The Rhum category had 20 boats at the start: very different from each other, they represent the history of the regatta. For example, there is Acapella-Amisep, twin sister of the trimaran Olympus with which Canadian Mike Birch won the 1978 edition of the regatta by only 2 minutes and 38 seconds ahead of Michel Malinovsky’s Kriter V (which, as it happens, is present under the name Krit’r V, skippered by Benjamin Hardouin). Loick Peyron was supposed to be on board, but following Armel Le Cleac’h’s injury that old fox has jumped at the chance and is leading on Banque Populaire VII in the Latest category (on Acapella is Charlie Capelle).

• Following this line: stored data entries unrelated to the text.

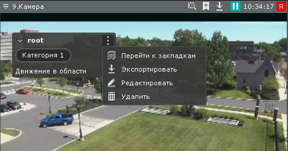Image resolution: width=288 pixels, height=151 pixels.
Task: Click the 10:34:17 timestamp
Action: [258, 7]
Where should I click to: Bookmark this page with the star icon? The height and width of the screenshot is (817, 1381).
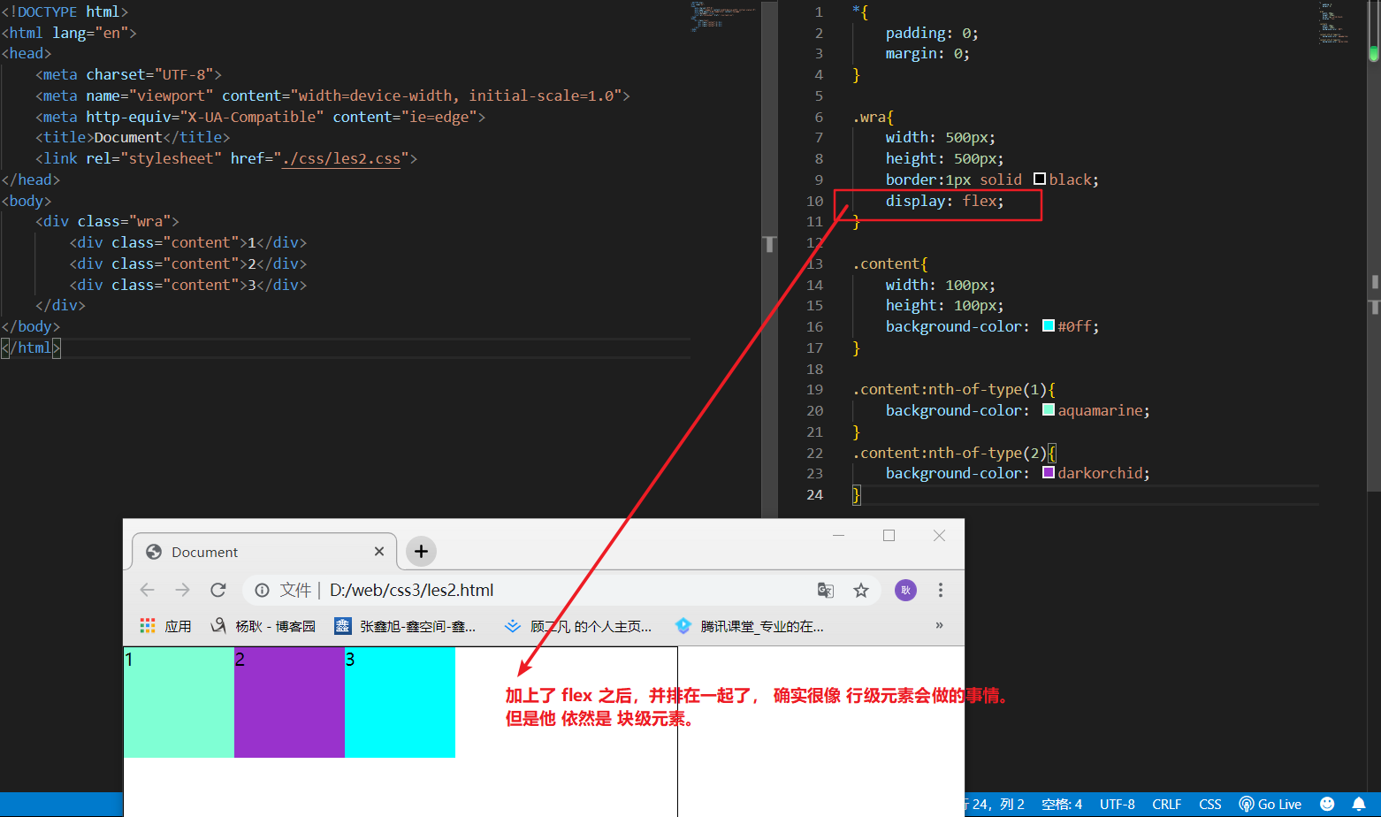(860, 591)
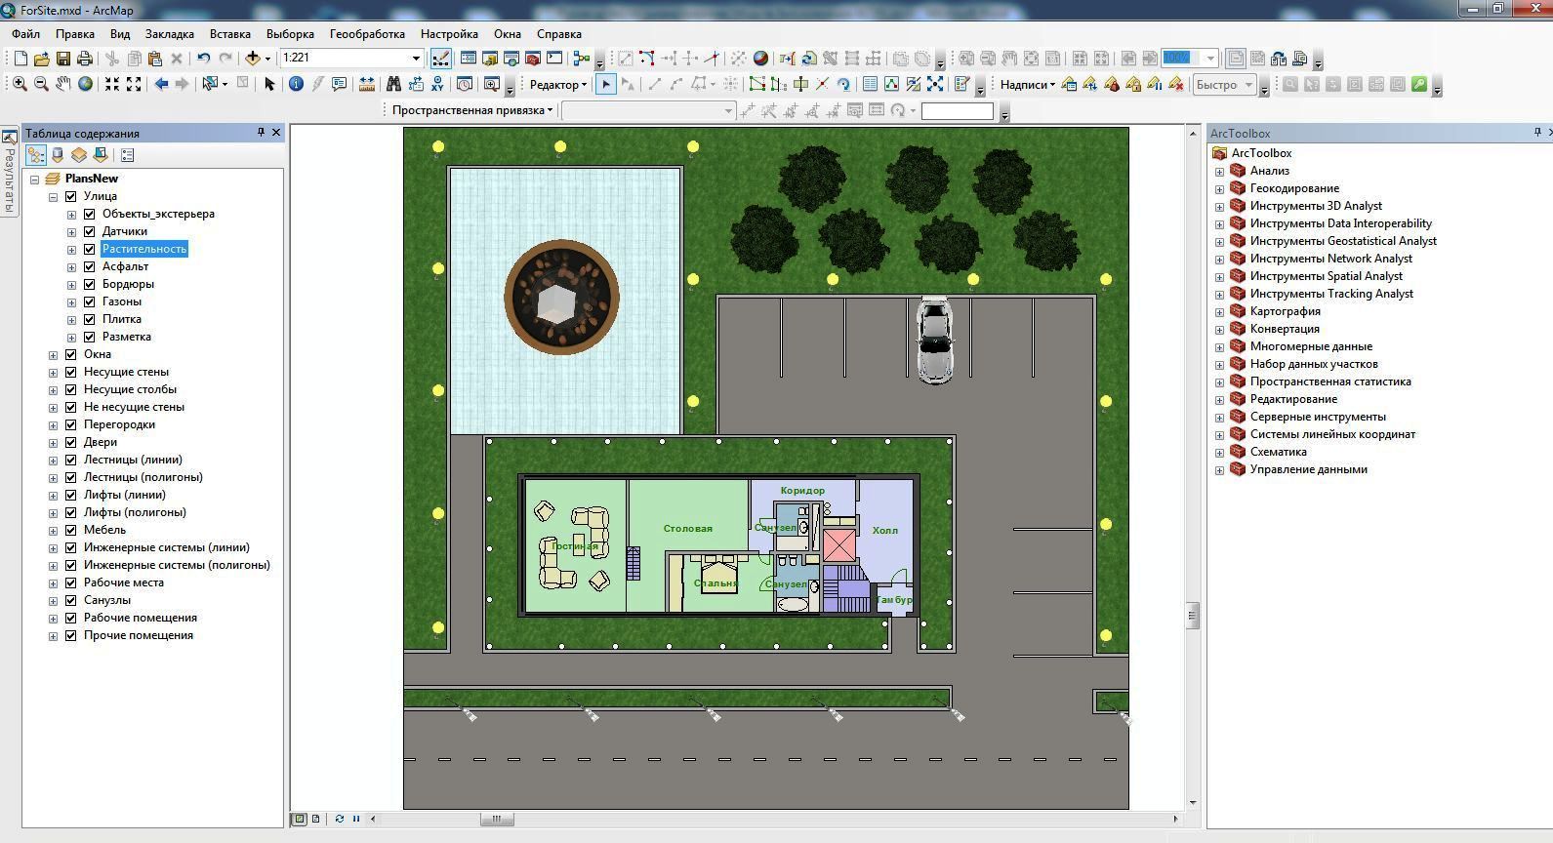Open the map scale dropdown
Image resolution: width=1553 pixels, height=843 pixels.
pos(416,59)
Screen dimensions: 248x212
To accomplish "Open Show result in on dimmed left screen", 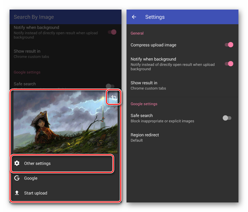I will pos(31,54).
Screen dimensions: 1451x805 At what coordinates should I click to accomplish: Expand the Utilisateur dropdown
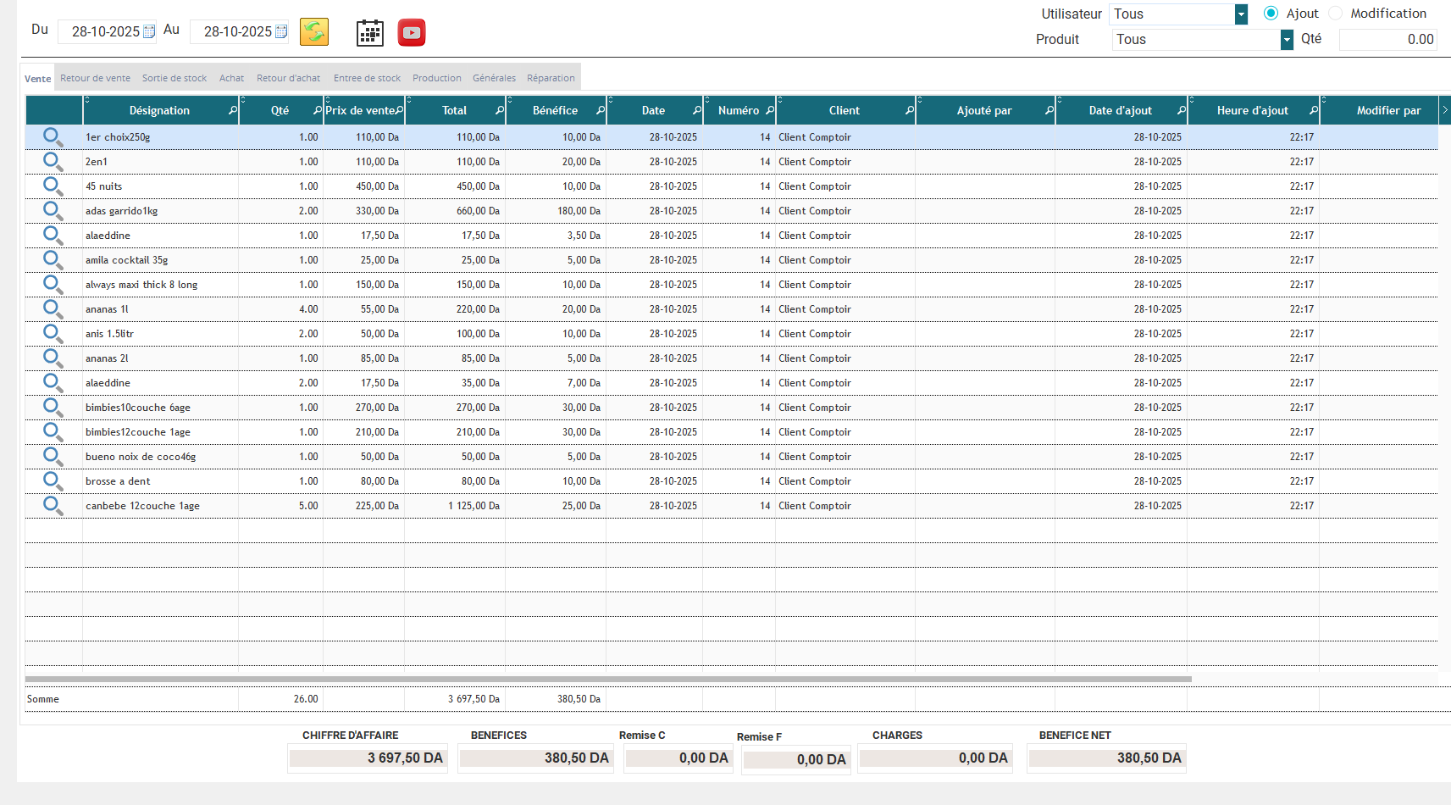coord(1241,14)

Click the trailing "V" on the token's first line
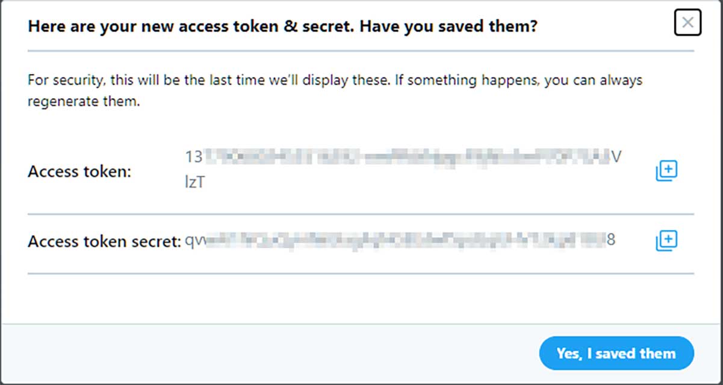[x=615, y=158]
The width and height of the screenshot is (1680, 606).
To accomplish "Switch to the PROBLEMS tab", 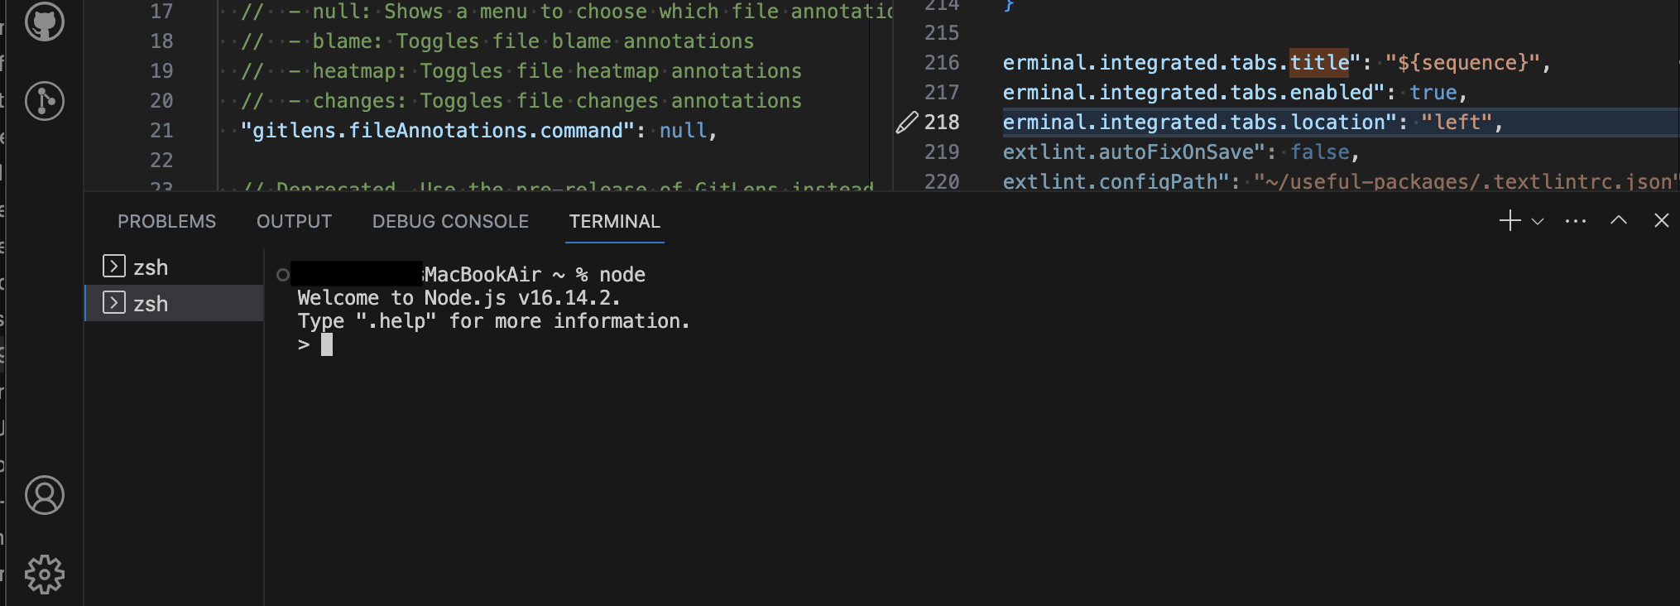I will (166, 221).
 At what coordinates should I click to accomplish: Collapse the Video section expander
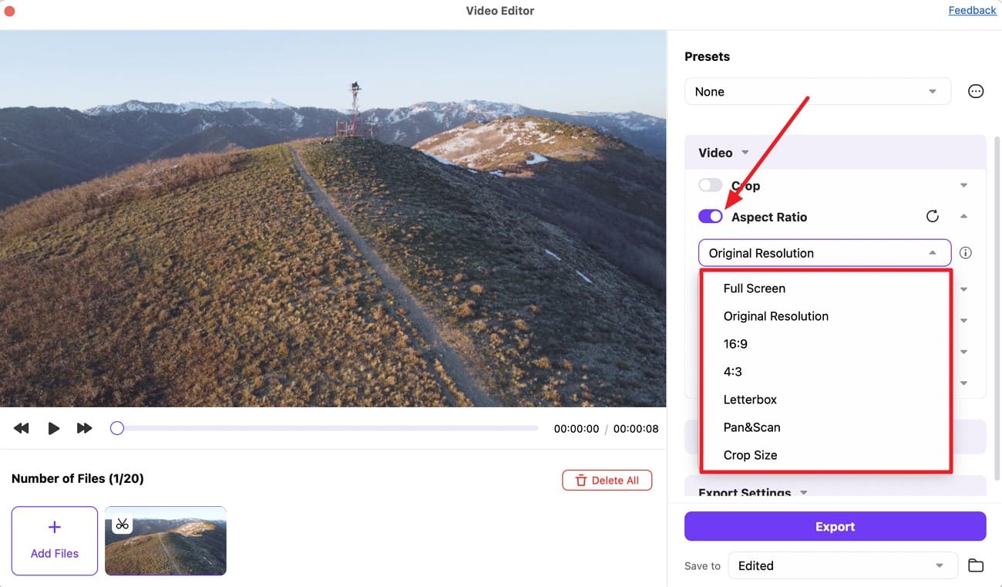click(745, 153)
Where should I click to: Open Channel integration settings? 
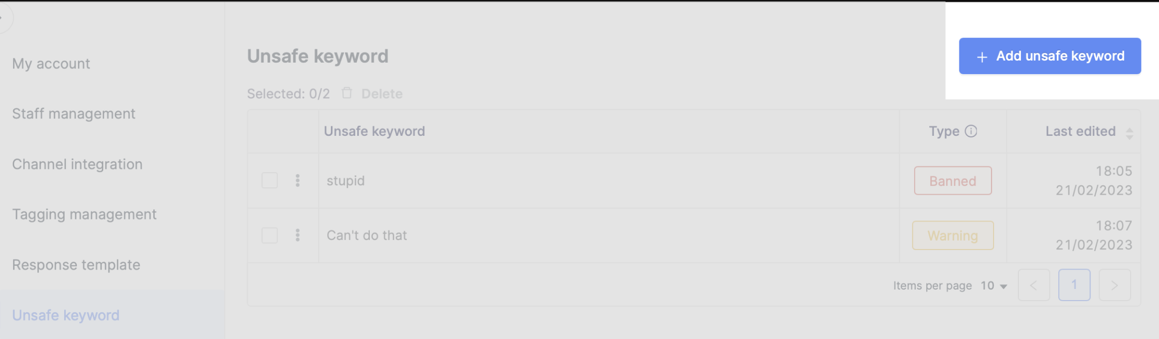(x=77, y=164)
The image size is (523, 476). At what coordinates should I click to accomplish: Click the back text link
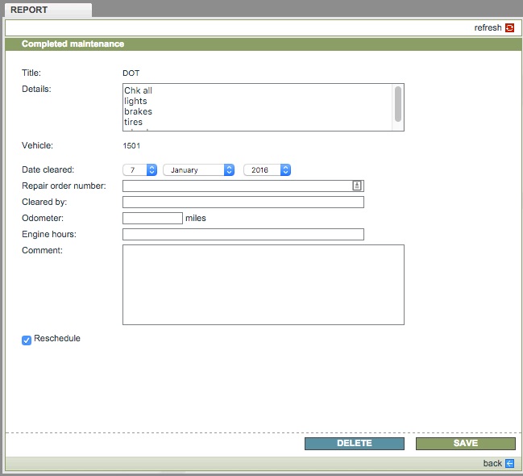pyautogui.click(x=492, y=463)
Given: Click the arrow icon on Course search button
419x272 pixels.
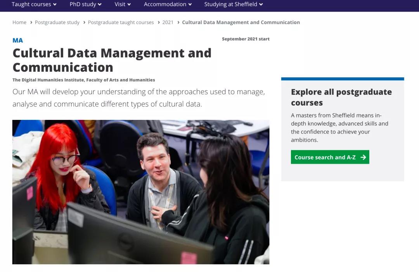Looking at the screenshot, I should (x=363, y=157).
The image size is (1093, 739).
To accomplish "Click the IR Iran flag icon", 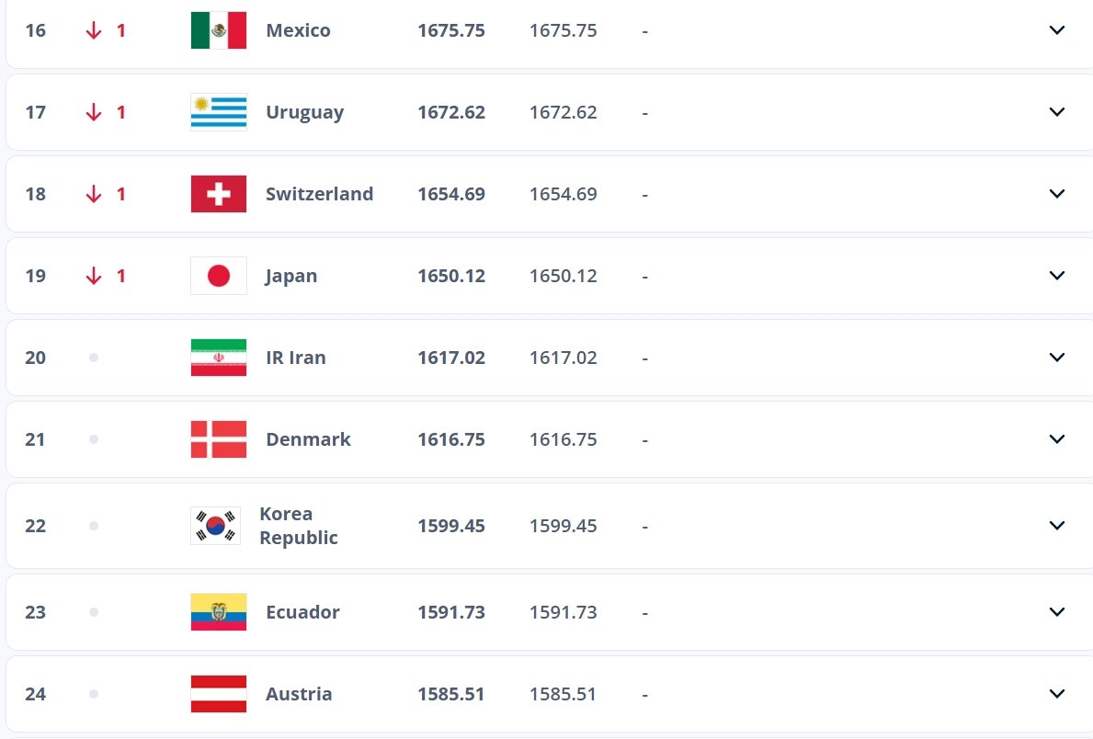I will click(218, 358).
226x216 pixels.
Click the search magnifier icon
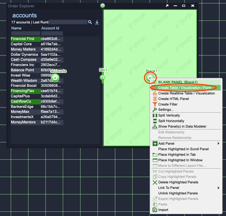click(x=90, y=22)
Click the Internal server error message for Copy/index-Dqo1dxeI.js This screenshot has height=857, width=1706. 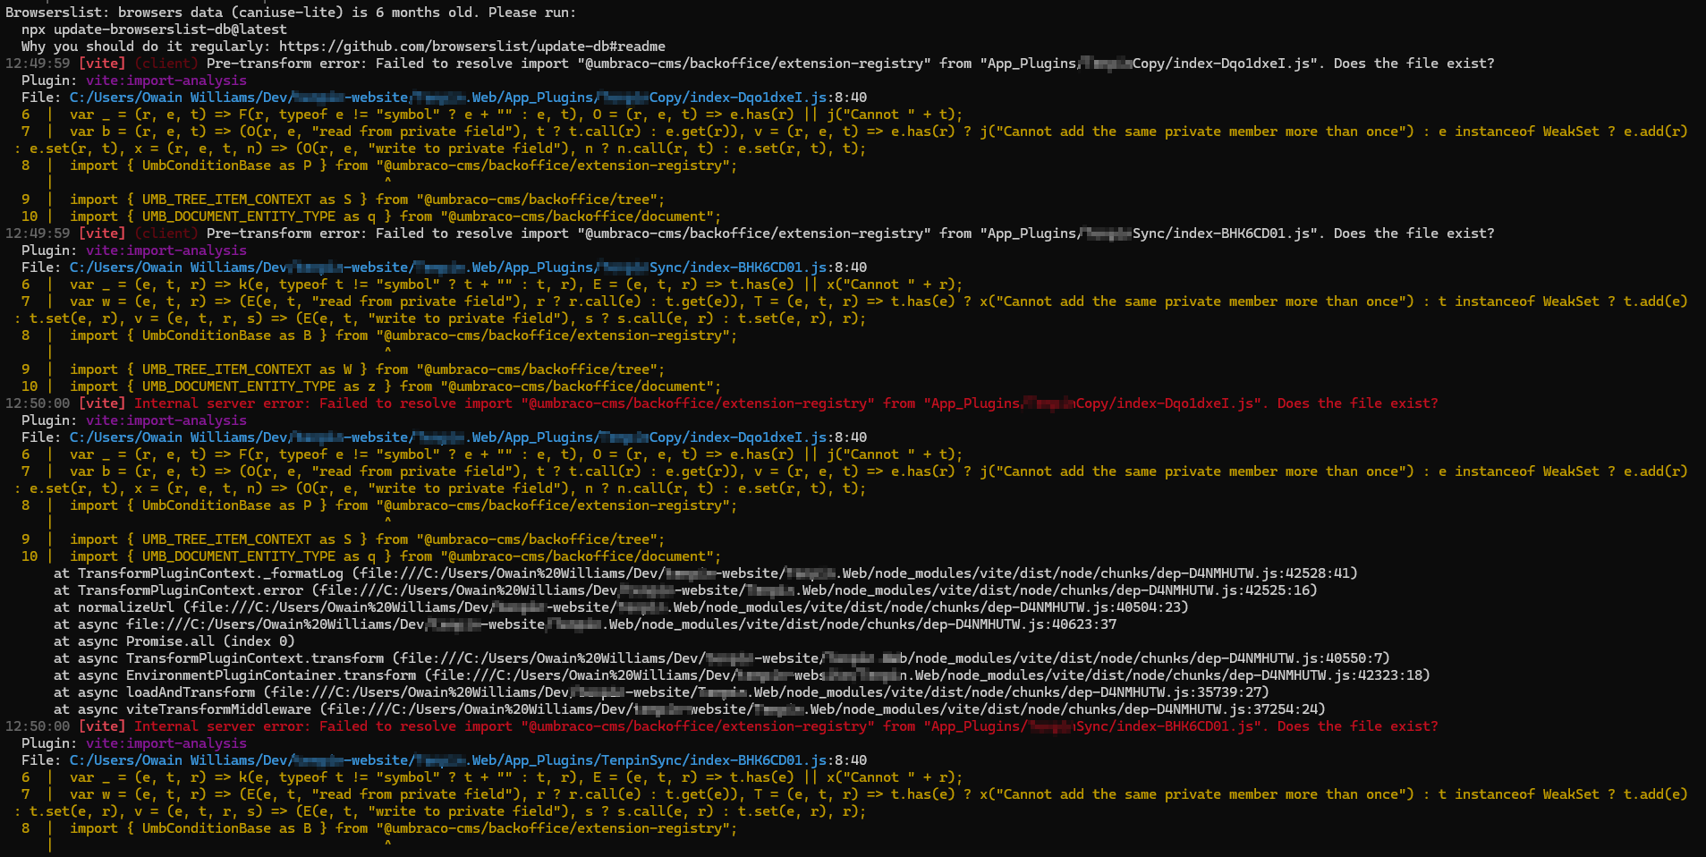785,403
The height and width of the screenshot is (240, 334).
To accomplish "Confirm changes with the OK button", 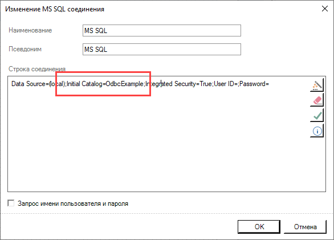I will point(259,227).
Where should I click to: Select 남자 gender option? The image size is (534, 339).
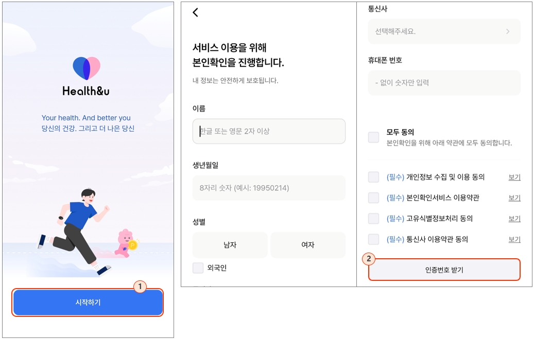click(230, 245)
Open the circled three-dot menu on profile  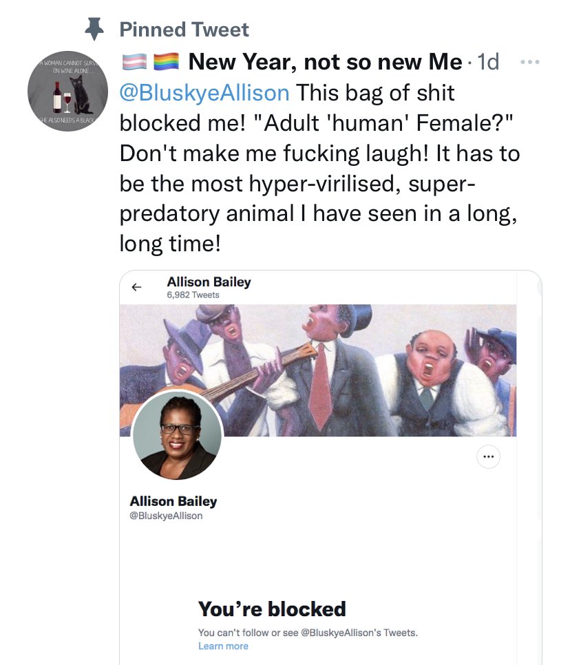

Sir Robin Knox-Johnston onboard his Open 60 yacht, Grey Power ahead of the start of the Route du Rhum.…AND CHARACTERS
However, it is not only the boats that embody the spirit of the oldest and most adventurous of “Rhum” sailing: scrolling down the provisional ranking, at the seventh step, we find a 75-year-old who has made history. Sir Robin Knox-Johnston, aboard the Open 60 Grey Power. The only one who in the Golden Globe of 1968 managed to complete the 27,000-mile circumnavigation of the globe in 312 days aboard his Suhaili, the 32-foot ketch he built himself. In 1971 he won the Cape to Rio with Peter Blake; in 1977 he triumphed in two stages of the Whitbread; in ’94, again with Blake, he won the Jules Verne trophy for the fastest circumnavigation of the globe. Not a newbie.